Su equipo descubrió una vulnerabilidad en la estructura del coronavirus que haría fácil bloquearlo
La científica mexicana Mónica Olvera de la Cruz, en conjunto con Baofu Qiao, colega de la universidad de Northwestern, en Estados Unidos, descubrió la manera de bloquear al coronavirus gracias a un estudio que puso en evidencia una vulnerabilidad en la proteína de punta de la estructura del virus.
Dicha debilidad daría pie a un tratamiento “relativamente fácil” de producir, según dicta su investigación publicada en la revista ACS Nano. En consecuencia, la inhibición de la proteína espiga; que está en la superficie viral y que es la responsable de la entrada del virus en las células huésped que permiten que el SARS-CoV-2 ingrese al cuerpo humano, podría terminar con la infección.
Mónica Olvera creció en Acapulco, Guerrero, pero su curiosidad la condujo a la Ciudad de México con el objetivo de estudiar Física en la Universidad Nacional Autónoma de México y posteriormente recibir una beca para realizar su doctorado en la Universidad de Cambridge. Para 1985 ya había hecho un postdoctorado en la Universidad de Massachusetts y laboraba como asistente de profesor en la Universidad de Northwestern.

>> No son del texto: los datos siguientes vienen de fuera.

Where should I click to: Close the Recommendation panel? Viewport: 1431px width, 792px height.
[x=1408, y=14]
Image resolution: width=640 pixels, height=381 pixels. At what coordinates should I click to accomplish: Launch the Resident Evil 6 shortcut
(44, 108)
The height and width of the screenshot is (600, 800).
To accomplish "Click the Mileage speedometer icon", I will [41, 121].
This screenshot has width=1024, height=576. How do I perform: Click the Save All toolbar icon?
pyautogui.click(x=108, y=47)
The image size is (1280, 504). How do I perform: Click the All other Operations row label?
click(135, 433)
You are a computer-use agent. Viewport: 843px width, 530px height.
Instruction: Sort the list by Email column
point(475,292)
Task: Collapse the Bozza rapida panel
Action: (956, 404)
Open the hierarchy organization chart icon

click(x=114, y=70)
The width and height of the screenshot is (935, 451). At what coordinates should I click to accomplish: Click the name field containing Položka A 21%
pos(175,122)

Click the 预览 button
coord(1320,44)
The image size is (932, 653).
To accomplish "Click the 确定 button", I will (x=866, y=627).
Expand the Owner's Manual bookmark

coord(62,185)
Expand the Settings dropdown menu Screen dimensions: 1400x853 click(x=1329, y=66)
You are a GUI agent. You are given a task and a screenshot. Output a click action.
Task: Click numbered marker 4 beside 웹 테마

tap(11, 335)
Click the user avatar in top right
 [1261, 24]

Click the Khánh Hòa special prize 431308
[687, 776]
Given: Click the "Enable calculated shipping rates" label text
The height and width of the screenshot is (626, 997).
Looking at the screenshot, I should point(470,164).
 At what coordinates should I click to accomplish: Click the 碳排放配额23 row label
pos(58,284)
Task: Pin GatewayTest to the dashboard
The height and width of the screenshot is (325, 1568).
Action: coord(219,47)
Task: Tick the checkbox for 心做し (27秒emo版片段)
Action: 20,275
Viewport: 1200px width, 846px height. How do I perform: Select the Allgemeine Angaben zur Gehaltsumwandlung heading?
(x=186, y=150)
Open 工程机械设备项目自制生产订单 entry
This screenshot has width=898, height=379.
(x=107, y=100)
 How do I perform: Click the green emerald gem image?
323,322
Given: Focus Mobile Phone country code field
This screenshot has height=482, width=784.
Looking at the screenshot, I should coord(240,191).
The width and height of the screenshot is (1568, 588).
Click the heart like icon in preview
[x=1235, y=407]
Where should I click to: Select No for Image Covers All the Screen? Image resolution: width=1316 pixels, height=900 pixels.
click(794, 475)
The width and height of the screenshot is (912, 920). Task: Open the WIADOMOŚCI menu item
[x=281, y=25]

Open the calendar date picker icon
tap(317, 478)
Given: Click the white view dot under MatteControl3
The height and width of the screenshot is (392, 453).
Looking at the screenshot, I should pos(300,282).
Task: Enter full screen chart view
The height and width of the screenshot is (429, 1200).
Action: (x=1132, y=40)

Allí ha desempeñado diversos cargos pero actualmente lidera el Departamento de Ciencias de Materiales e Ingeniería, informa Milenio. Cuando el coronavirus llegó, comenzó una investigación a nivel computacional que le permitió identificar un ‘talón de Aquiles’ en el SARS CoV-2, al identificar las interacciones electroestáticas del virus que lo llevan unirse a las células humanas.
Es por eso que ahora se concentra en desarrollar una molécula que pueda bloquear esa acción y, por ende, inhibir la infección. “Nuestro trabajo indica que bloquear este sitio de escisión puede actuar como un
tratamiento profiláctico viable que disminuye la capacidad del virus
para infectar a los seres humano”, explica la científica mexicana.
Y agrega que no encontró la cura, sino un elemento científico que da una dirección; otra manera de vulnerar, de reducir la atracción entre la proteína spike (del SARS CoV-2) y el receptor humano donde se pega el virus: “Queremos diseñar una molécula más grande que pueda bloquear los tres polybasic groups; pues Queremos diseñar una molécula más grande que pueda bloquear los tres polybasic groups”, dice.